ASSIGNMENT => Read through the records below and copy each line that uses the word "Policy".

DATASET CONTENT =>

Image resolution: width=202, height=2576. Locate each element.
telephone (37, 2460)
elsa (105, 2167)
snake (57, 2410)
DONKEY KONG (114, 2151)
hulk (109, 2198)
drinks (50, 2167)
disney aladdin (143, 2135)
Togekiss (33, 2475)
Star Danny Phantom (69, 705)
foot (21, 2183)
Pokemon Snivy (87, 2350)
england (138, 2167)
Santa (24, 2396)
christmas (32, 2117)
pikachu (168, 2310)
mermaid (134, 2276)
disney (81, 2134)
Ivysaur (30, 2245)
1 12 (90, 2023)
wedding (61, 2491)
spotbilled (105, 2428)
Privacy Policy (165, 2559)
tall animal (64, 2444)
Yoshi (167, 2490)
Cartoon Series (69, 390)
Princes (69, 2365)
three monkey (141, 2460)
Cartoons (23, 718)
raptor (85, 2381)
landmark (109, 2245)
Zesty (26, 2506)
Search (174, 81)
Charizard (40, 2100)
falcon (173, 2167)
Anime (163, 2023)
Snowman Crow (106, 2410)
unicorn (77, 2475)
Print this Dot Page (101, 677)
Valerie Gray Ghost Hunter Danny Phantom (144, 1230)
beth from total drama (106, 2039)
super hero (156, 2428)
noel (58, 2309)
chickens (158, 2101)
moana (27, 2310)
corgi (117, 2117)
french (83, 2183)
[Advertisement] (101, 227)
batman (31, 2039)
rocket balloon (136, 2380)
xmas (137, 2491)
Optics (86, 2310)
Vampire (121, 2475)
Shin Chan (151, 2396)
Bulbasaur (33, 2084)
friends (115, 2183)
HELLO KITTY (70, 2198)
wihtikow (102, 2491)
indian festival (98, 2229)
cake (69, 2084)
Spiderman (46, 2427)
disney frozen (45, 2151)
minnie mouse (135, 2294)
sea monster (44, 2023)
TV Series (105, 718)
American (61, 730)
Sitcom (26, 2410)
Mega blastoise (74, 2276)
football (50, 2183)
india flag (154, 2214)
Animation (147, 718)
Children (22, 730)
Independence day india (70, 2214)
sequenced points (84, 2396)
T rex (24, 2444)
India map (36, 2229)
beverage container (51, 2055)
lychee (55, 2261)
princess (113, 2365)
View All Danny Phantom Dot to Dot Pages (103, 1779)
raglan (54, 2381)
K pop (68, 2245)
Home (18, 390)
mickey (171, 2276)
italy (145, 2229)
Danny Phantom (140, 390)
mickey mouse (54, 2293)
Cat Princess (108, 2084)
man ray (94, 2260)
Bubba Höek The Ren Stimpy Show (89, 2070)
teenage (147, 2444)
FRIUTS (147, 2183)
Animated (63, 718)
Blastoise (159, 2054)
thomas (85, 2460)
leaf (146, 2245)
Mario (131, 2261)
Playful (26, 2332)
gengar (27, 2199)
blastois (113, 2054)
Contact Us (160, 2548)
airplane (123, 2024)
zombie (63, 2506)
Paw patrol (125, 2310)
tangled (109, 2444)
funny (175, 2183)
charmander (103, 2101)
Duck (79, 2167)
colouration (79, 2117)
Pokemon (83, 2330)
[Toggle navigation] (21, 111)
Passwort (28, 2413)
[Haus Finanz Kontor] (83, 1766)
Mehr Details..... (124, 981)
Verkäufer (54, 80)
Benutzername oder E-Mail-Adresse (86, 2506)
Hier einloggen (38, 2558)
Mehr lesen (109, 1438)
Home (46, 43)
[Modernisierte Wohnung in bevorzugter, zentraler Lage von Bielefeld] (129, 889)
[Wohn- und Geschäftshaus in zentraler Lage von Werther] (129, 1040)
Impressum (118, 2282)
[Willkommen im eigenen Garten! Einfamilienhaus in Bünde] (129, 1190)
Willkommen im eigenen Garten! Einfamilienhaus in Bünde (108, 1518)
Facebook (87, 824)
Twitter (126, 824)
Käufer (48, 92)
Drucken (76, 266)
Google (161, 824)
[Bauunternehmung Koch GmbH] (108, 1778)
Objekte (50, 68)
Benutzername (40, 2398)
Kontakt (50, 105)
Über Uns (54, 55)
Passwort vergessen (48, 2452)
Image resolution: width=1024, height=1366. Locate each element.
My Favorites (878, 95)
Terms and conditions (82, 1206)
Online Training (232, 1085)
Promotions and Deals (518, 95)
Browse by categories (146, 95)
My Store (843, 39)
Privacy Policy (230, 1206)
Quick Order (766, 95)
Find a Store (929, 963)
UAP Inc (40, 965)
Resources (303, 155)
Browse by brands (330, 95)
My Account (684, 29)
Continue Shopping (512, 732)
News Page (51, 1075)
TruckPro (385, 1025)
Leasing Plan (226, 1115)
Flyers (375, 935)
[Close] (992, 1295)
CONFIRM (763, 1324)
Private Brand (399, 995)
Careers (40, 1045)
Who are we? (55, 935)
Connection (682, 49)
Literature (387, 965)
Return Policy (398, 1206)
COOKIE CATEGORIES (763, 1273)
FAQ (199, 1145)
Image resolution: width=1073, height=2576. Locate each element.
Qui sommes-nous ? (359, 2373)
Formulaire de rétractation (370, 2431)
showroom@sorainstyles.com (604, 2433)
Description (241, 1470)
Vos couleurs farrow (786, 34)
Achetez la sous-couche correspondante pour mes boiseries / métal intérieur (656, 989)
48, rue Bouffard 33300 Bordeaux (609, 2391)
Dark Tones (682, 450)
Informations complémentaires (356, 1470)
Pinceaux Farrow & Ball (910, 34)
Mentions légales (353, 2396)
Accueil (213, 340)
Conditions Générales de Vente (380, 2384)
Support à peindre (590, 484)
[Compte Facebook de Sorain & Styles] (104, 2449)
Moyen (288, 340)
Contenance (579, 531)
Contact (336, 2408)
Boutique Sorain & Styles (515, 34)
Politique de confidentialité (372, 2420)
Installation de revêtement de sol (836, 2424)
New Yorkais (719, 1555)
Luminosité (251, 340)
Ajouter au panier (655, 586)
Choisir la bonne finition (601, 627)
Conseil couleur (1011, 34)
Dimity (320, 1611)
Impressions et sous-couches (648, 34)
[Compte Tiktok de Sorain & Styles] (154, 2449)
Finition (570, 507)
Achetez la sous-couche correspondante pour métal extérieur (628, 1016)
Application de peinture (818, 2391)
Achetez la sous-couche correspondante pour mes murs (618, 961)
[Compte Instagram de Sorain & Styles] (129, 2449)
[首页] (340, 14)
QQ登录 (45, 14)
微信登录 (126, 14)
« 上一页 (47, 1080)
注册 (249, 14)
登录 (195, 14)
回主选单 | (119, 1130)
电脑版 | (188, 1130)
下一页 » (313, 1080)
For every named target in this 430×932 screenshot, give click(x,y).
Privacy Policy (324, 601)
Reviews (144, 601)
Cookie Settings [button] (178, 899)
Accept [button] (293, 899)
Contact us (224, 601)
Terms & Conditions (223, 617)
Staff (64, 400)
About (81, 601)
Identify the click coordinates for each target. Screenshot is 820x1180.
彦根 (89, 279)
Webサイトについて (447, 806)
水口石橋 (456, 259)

TASK OUTPUT =>
Privacy Policy (165, 2559)
Privacy Policy (230, 1206)
Return Policy (398, 1206)
Privacy Policy (324, 601)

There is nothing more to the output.